Just a small portion of our story.... We had neighbors who were just plain evil and mean spirited. Neighbors would stare us down, including our mother. One neighbor had the nerve to ask, "why God has my mother living?" while she was still living. Then her sister says to me, tell my mother she loves her. Never said a kind word during the whole time we took cared of our mother. When my mother did past, before her body was in the funeral home car, the same evil woman tried to tell me what I could do with the hospital bed!!! The nerve!!! Then at the memorial service, she wanted to speak on behalf of the "neighborhood." NOT!!! We took care of our mother. We did not treat her like a burden as they treated their love ones. My brother and I who were primary caregivers have absolutely no regrets at all, but miss her dearly. We are grateful to have cared for her.

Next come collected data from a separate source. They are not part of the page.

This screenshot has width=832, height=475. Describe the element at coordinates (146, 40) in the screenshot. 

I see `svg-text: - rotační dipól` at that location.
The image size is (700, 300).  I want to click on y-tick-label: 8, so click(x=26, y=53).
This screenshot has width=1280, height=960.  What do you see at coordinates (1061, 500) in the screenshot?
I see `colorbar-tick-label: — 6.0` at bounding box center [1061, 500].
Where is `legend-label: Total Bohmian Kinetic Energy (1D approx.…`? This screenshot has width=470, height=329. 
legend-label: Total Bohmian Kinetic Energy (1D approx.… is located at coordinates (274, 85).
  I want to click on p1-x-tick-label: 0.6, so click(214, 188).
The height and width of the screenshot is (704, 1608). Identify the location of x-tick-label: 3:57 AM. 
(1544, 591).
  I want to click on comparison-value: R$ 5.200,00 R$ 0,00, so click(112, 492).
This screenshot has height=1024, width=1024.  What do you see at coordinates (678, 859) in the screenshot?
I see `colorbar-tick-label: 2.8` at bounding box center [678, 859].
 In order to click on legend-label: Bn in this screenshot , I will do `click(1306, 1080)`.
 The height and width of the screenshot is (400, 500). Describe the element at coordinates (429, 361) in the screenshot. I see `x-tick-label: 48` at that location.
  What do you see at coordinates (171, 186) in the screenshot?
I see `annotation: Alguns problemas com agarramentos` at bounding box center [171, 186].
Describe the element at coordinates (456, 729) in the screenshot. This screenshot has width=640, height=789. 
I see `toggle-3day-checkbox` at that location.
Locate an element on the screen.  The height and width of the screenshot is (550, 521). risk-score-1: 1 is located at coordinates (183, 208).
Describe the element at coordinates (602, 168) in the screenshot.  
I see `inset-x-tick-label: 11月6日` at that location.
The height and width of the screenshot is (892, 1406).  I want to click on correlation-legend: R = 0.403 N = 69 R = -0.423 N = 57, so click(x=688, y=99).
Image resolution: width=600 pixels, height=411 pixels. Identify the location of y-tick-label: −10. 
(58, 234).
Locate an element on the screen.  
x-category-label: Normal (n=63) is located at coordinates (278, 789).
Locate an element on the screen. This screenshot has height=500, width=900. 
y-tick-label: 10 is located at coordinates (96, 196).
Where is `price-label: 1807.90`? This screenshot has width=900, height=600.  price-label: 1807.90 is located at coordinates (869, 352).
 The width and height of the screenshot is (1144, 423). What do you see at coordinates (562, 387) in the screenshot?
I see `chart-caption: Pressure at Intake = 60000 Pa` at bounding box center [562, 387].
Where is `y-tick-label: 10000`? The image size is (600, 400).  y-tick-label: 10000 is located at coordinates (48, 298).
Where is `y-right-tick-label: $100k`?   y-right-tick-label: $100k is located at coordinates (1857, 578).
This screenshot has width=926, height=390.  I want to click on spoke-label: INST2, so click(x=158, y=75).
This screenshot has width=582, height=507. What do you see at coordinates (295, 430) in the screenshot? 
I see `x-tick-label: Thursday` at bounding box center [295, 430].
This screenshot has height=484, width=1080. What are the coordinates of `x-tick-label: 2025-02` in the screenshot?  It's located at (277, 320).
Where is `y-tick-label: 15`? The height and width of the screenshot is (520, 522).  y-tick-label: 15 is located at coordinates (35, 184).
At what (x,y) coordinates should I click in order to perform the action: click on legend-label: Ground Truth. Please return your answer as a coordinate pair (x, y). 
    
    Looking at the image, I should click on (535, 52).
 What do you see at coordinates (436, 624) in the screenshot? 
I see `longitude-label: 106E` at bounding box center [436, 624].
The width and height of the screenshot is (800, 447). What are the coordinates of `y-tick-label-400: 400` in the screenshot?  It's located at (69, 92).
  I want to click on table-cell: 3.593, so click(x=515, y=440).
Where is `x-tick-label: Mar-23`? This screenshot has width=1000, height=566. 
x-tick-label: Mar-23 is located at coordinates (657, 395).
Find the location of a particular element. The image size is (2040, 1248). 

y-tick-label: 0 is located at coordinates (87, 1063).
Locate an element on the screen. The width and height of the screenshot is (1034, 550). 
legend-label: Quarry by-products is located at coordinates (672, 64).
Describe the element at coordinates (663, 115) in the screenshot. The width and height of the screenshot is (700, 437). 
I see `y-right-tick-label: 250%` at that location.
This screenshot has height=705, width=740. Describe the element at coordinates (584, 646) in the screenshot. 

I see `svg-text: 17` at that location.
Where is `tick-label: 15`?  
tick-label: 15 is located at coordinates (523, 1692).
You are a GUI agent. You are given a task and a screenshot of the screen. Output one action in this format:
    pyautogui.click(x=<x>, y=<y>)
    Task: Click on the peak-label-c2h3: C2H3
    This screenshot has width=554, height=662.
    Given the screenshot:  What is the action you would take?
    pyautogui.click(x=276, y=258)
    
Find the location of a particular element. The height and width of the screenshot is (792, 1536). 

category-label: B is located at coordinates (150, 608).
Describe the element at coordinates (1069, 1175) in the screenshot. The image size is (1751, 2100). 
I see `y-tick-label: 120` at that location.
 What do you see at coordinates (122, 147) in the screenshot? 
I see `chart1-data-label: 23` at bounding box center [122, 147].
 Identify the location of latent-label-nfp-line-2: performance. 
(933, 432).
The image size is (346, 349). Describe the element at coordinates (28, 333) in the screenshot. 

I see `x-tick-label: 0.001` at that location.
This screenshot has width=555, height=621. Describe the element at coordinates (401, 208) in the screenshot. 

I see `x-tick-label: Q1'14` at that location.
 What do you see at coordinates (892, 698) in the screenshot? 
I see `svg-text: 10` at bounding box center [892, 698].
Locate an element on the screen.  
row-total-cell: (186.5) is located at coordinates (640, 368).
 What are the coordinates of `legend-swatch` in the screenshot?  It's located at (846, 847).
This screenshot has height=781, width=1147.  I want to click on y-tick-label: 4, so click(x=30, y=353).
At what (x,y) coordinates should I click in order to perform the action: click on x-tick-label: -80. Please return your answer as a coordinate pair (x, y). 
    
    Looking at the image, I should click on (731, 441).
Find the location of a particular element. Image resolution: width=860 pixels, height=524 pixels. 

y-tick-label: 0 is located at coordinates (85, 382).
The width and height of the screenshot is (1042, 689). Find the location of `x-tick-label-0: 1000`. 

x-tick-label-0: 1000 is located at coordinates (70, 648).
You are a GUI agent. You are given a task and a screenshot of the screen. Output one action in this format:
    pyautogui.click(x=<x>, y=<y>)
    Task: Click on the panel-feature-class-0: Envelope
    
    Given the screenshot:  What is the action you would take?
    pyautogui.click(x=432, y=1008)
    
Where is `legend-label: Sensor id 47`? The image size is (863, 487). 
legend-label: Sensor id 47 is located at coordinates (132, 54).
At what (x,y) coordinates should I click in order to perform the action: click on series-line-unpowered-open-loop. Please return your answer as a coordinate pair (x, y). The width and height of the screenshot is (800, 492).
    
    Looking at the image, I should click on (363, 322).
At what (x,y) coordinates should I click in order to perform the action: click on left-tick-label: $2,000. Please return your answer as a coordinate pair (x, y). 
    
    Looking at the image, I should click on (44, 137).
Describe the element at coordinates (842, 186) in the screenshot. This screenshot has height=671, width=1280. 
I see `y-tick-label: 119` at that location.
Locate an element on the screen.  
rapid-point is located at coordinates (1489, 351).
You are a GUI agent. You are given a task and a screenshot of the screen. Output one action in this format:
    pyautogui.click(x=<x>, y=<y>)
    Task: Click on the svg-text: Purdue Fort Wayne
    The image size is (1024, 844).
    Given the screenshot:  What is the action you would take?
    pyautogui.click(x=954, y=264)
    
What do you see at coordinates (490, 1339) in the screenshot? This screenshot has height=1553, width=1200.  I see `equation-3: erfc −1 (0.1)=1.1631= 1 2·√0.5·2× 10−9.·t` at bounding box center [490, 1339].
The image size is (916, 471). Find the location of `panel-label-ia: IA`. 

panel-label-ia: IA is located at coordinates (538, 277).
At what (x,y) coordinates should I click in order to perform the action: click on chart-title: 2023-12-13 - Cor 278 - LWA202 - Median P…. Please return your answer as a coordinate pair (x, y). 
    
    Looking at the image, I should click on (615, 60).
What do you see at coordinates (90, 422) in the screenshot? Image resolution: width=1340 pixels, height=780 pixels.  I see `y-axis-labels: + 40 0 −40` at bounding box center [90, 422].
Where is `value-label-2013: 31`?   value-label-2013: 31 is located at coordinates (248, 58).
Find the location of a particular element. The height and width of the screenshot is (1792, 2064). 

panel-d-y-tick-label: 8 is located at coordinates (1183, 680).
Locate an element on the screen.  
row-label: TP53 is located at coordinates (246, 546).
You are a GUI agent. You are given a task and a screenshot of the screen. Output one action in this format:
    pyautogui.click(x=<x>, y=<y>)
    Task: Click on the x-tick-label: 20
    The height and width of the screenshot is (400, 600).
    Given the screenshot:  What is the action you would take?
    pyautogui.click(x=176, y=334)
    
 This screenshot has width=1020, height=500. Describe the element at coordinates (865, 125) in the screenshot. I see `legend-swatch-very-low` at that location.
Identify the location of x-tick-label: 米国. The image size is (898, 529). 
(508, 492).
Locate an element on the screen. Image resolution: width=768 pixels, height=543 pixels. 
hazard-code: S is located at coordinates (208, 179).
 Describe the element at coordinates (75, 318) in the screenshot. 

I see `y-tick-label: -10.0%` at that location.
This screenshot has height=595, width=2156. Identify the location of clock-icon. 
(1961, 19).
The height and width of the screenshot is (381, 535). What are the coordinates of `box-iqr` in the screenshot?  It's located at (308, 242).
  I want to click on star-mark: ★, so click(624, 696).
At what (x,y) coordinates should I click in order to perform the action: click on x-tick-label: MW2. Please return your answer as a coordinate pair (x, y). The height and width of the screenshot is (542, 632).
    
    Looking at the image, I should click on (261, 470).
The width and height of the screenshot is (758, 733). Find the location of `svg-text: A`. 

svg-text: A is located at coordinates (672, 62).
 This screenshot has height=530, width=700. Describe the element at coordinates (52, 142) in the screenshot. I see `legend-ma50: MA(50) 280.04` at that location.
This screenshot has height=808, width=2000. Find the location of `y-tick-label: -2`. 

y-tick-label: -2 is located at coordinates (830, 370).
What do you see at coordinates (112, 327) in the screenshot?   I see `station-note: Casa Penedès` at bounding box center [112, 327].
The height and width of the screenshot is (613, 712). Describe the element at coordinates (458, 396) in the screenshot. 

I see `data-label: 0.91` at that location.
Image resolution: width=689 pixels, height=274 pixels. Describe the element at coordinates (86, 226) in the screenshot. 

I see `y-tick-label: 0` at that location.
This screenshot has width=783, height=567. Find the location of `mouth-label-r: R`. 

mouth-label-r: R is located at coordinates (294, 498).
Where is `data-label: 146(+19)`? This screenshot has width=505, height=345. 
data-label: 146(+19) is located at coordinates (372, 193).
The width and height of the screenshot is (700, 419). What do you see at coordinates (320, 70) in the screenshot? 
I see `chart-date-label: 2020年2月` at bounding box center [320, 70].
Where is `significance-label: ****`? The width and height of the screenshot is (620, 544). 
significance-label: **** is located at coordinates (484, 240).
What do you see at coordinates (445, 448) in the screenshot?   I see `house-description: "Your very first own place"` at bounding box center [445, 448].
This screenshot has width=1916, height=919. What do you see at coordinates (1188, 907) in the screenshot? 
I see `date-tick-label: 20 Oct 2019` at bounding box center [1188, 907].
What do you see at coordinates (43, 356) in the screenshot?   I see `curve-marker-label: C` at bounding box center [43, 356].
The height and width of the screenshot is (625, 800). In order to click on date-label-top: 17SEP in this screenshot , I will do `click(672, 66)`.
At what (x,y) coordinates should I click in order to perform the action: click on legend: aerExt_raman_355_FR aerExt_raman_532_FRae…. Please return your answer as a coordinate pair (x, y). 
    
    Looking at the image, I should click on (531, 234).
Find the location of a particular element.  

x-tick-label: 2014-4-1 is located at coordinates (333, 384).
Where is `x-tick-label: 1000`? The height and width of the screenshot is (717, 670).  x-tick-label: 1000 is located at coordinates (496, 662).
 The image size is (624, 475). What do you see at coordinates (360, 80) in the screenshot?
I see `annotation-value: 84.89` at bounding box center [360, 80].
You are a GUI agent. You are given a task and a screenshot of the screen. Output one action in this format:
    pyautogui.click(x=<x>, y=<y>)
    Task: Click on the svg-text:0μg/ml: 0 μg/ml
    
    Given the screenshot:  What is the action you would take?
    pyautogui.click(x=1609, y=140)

As caregivers, we have gone through so much. This is your time to grieve and restore yourself. Hugs and prayers to you and your family.
Quite frankly, she never would have done on her own.
Our mom gets more care. More services. And they call and let us know. What they did. The chaplain called today.he is standing in for reg has flu. No, let's wait a bit. We don't want her to think she is being administered last rites. But you get that kind of care, concern. And my god, we are THANK ful for it.
You be elevated that you did right thing. Absolutely. Hold your head up strong and proud. Screw the sis.